Jesus’ resurrection demonstrates God’s holiness by showing his power to overcome death and save sinful humanity from death’s tyranny!
“By the glory of the Father”: Now let’s take this and set it back in Romans. We now enter by God’s grace into his glory through Christ’s resurrection, by which we are saved from the tyranny of death and the reign of sin according to God’s power, which demonstrates his holiness to the world!
This thought is not yet complete, but will be completed in chapter 8:
Romans 8:17 CSB
17 and if children, also heirs—heirs of God and coheirs with Christ—if indeed we suffer with him so that we may also be glorified with him.
The good news of Jesus Christ boldly declares that we move from Adam’s storyline of death to Jesus’ storyline of life through God’s grace.
“So we too may walk in newness of life” (v. 4): Now the first summary transition in response to Paul’s first rhetorical question concludes by stating that we share through God’s grace in Jesus’ newness of life.
The full expectation of the grace that we have received from Jesus is that we will actually move from death to life.

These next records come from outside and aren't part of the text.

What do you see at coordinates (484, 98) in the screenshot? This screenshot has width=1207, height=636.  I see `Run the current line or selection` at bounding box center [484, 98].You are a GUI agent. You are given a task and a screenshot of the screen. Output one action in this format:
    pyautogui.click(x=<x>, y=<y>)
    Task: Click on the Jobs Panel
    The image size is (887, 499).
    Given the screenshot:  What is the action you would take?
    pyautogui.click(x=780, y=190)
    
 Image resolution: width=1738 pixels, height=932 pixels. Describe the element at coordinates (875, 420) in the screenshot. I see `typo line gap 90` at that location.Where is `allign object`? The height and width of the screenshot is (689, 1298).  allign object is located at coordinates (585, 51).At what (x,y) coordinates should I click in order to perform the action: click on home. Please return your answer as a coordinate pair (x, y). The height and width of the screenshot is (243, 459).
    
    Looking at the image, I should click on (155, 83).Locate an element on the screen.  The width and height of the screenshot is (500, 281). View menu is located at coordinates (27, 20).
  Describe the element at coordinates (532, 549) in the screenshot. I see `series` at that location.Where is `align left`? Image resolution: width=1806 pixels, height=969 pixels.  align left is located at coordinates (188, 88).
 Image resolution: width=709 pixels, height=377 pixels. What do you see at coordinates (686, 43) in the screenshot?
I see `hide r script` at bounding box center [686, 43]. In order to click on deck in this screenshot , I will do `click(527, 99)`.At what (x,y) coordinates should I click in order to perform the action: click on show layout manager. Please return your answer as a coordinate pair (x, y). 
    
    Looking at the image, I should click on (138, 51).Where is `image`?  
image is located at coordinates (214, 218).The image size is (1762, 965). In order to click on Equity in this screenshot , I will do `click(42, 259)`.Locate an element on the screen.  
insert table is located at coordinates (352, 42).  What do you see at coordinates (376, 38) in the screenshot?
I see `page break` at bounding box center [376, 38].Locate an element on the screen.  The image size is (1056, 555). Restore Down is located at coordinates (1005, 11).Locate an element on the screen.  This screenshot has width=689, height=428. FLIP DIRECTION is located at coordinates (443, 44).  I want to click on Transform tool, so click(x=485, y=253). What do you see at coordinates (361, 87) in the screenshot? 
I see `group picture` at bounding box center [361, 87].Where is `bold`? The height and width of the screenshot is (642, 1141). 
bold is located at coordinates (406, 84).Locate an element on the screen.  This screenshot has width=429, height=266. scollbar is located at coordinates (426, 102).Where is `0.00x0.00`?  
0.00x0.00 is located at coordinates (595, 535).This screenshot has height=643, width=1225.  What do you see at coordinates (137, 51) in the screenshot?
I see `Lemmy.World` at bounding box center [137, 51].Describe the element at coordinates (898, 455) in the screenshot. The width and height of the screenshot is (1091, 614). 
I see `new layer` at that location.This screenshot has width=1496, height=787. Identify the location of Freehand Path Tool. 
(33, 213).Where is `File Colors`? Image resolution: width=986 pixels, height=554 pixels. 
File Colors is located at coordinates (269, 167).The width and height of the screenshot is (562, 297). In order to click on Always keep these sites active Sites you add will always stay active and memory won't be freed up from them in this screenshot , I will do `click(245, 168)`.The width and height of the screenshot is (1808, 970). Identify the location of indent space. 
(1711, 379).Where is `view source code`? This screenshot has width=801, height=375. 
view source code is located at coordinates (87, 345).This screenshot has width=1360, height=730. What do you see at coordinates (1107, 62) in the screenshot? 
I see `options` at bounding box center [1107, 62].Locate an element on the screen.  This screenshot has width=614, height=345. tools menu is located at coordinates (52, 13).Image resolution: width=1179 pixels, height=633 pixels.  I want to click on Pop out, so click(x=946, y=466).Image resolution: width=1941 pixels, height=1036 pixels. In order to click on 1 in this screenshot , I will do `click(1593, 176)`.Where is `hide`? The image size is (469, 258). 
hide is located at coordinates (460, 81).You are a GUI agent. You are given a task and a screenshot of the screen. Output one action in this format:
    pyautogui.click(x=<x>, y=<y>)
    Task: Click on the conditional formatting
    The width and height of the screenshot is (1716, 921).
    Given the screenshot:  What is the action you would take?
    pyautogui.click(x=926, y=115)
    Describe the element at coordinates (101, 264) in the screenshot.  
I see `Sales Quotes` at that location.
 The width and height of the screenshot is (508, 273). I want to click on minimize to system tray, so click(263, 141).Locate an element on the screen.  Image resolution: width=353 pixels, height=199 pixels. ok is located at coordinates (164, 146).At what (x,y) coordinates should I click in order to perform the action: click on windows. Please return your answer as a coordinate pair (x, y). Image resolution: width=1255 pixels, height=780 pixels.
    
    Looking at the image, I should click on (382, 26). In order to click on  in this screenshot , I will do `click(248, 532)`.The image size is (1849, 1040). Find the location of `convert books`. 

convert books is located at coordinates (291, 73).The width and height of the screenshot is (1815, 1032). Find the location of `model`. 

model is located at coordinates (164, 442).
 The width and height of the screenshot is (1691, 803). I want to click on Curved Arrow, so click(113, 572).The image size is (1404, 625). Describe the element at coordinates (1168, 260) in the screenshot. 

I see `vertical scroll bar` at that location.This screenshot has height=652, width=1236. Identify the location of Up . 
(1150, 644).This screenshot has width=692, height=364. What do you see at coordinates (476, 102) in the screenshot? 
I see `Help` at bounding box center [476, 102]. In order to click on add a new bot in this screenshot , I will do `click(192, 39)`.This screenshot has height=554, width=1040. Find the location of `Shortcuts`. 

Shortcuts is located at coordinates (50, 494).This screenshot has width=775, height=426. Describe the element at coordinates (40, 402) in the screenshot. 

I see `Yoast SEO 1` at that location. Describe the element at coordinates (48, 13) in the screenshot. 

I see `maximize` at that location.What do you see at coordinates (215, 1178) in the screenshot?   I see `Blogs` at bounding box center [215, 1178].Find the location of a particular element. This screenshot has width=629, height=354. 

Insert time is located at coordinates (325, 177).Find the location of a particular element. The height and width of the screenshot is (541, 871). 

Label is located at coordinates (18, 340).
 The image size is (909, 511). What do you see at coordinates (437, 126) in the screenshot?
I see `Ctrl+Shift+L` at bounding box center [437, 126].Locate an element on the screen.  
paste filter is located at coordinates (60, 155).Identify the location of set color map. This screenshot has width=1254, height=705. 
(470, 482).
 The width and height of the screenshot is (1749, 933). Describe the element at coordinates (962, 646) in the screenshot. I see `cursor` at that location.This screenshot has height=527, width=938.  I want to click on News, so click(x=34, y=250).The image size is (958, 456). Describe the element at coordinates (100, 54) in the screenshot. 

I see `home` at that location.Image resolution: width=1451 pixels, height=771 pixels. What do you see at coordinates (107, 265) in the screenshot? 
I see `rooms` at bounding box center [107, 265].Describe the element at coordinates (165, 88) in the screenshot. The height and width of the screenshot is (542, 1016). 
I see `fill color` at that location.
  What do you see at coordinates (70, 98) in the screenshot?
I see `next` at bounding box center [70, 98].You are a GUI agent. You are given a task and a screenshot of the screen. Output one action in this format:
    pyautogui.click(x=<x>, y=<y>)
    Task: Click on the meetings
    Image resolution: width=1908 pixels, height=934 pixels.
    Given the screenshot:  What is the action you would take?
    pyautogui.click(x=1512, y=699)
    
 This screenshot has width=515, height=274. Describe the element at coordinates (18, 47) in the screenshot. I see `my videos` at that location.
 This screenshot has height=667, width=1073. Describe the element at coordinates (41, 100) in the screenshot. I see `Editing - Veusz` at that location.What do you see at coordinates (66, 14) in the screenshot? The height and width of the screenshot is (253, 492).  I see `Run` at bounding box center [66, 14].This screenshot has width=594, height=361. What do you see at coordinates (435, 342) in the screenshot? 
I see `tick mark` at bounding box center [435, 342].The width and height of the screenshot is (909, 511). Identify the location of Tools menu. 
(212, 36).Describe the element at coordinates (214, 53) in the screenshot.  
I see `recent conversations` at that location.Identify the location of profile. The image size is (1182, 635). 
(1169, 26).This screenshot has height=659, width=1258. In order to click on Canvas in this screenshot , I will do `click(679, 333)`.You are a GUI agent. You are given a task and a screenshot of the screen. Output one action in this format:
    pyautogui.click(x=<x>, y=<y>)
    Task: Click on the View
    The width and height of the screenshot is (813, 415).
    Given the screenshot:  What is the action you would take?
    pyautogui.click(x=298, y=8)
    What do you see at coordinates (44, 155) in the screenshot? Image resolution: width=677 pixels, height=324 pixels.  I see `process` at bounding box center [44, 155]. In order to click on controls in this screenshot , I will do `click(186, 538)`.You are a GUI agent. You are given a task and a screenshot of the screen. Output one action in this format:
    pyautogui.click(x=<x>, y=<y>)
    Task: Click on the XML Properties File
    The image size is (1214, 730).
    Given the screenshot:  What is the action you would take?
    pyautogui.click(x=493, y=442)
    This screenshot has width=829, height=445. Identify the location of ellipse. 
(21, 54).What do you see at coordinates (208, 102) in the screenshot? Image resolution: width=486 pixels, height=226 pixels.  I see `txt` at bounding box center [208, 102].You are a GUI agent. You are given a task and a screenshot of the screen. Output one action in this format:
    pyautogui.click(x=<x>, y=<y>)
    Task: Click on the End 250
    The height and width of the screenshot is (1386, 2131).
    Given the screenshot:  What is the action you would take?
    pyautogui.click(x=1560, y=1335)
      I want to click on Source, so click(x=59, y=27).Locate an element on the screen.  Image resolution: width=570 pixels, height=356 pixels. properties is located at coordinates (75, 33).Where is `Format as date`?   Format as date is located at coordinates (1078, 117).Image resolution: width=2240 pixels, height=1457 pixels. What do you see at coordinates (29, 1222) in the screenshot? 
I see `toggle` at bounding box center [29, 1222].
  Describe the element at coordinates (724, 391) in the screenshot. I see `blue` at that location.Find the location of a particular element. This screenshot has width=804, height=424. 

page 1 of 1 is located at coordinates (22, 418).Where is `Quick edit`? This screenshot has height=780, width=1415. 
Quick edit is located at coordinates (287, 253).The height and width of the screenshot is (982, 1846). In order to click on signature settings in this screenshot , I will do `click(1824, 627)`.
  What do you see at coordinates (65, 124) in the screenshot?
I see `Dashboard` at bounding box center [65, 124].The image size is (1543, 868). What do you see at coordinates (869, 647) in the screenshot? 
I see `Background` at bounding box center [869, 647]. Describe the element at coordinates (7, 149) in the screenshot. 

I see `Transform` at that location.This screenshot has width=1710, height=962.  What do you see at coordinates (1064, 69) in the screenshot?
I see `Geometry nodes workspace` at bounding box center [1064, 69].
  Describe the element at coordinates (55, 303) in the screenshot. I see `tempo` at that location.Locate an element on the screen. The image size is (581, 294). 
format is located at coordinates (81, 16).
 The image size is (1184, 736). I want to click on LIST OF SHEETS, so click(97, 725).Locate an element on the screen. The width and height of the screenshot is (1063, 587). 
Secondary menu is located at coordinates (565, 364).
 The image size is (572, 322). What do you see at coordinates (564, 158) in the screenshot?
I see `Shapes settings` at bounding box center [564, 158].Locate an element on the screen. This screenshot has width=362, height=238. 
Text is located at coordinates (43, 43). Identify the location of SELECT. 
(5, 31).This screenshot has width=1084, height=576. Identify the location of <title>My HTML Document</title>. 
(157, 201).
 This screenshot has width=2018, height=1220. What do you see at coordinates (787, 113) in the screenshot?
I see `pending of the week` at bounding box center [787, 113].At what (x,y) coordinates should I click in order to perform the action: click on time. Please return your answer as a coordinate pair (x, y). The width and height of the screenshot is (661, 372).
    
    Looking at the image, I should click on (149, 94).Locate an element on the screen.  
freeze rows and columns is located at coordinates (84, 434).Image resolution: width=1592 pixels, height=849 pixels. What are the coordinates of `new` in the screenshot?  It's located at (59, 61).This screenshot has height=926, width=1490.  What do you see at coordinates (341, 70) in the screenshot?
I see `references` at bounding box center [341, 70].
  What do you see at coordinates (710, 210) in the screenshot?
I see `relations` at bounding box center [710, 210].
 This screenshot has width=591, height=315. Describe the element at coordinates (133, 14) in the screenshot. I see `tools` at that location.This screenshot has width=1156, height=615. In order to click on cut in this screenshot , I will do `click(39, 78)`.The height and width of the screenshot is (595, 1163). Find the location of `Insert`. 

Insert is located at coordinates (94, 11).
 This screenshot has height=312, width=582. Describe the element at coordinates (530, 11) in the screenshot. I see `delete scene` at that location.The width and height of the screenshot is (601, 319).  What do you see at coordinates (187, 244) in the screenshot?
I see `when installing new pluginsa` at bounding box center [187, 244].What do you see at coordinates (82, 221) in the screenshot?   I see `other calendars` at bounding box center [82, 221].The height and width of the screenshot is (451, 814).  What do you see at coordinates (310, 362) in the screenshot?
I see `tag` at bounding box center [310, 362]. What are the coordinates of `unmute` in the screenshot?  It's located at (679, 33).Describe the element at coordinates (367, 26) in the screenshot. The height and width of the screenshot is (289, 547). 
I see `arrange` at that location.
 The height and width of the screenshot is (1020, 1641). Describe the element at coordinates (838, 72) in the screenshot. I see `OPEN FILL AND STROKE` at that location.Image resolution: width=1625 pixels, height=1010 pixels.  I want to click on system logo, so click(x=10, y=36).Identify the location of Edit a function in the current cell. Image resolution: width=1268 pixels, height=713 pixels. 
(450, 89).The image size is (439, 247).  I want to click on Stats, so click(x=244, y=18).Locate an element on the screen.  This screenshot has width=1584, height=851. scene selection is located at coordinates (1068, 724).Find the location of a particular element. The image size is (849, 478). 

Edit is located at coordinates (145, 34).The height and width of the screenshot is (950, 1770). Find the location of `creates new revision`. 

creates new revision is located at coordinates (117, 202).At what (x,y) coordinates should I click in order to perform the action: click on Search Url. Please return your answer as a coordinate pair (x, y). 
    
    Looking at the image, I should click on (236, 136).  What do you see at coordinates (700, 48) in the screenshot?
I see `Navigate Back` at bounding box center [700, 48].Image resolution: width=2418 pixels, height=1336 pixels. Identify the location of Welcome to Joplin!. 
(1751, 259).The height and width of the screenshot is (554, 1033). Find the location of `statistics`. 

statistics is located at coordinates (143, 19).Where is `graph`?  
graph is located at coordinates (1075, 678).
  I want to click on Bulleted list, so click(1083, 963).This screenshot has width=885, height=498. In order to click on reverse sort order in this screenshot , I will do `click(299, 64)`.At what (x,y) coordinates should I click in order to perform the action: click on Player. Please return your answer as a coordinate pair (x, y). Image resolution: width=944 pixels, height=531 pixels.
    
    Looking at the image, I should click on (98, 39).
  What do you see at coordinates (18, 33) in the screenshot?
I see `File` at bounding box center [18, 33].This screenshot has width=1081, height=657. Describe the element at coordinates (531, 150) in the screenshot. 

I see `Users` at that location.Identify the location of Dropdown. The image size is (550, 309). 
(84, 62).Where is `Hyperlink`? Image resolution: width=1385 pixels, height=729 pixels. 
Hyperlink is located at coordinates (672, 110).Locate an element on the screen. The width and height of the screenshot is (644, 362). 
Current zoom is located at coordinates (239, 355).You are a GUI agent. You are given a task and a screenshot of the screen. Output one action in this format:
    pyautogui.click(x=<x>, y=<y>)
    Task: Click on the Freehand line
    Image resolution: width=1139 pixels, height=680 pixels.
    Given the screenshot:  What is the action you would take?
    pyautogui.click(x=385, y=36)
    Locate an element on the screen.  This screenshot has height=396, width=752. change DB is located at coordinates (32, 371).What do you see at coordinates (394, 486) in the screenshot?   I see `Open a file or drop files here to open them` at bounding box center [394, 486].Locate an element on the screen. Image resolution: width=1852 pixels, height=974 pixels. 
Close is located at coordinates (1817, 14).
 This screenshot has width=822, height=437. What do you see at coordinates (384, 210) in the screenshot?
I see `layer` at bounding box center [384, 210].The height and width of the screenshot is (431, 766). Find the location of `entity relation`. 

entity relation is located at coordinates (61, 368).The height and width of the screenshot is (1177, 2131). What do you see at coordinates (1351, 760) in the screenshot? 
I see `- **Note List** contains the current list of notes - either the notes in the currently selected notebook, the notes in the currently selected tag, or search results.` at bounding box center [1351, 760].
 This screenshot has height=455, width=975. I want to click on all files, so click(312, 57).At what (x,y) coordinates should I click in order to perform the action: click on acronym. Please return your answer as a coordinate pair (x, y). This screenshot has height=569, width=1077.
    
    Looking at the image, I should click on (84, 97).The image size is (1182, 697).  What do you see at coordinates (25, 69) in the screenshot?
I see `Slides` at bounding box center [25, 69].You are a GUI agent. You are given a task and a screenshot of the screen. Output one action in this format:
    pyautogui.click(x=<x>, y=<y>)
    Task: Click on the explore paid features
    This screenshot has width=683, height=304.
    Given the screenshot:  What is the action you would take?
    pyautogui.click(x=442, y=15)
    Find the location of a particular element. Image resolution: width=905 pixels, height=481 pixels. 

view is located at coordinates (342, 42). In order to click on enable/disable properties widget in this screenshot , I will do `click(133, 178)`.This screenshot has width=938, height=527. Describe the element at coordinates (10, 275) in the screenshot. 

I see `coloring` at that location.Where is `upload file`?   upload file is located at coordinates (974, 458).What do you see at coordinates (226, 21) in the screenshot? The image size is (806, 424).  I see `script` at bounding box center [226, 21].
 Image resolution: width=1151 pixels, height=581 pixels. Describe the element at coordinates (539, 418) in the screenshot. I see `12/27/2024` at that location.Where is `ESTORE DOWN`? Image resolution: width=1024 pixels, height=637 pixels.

And that glorious realization is only amplified when we realize that this move is not only one of anticipation, but is actually one of present realization as we enter his death and new life now! So then the struggles and temptations that we face in this life, and the sins that we mortify now, are only evidence and proof to us of what we are receiving when Jesus returns again “in the glory of the Father”!

We Too May Walk In New Life!

Now the reason why Paul illustrated Abraham’s story in chapter 4 before illustrating Adam’s story in chapter 5 becomes, I think, immediately clear: in a very real way, Adam prefigures Egypt’s “house of bondage”, and all humanity stands with Israel as slaves in Adam to sin and death. Therefore, God’s promises to Abraham prefigure Israel’s deliverance from Egypt into the promised land through the sea.
Our baptisms into Christ, then, parallel Israel’s baptism into Moses:
1 Corinthians 10:1–4 CSB
1 Now I do not want you to be unaware, brothers and sisters, that our ancestors were all under the cloud, all passed through the sea, 2 and all were baptized into Moses in the cloud and in the sea. 3 They all ate the same spiritual food, 4 and all drank the same spiritual drink. For they drank from the spiritual rock that followed them, and that rock was Christ.
1 Corinthians 10:6 CSB
6 Now these things took place as examples for us, so that we will not desire evil things as they did.
1 Corinthians 10:9–12 CSB
9 Let us not test Christ as some of them did and were destroyed by snakes. 10 And don’t grumble as some of them did, and were killed by the destroyer. 11 These things happened to them as examples, and they were written for our instruction, on whom the ends of the ages have come. 12 So, whoever thinks he stands must be careful not to fall.
So the grace of God that has been shown to us through Christ has really and effectually delivered us from sin’s bondage. But this deliverance requires a new way of thinking and living.
This will be described next week:
Romans 6:11 CSB
11 So, you too consider yourselves dead to sin and alive to God in Christ Jesus.
The good news that we celebrate every week is that through Christ we may also now live new life!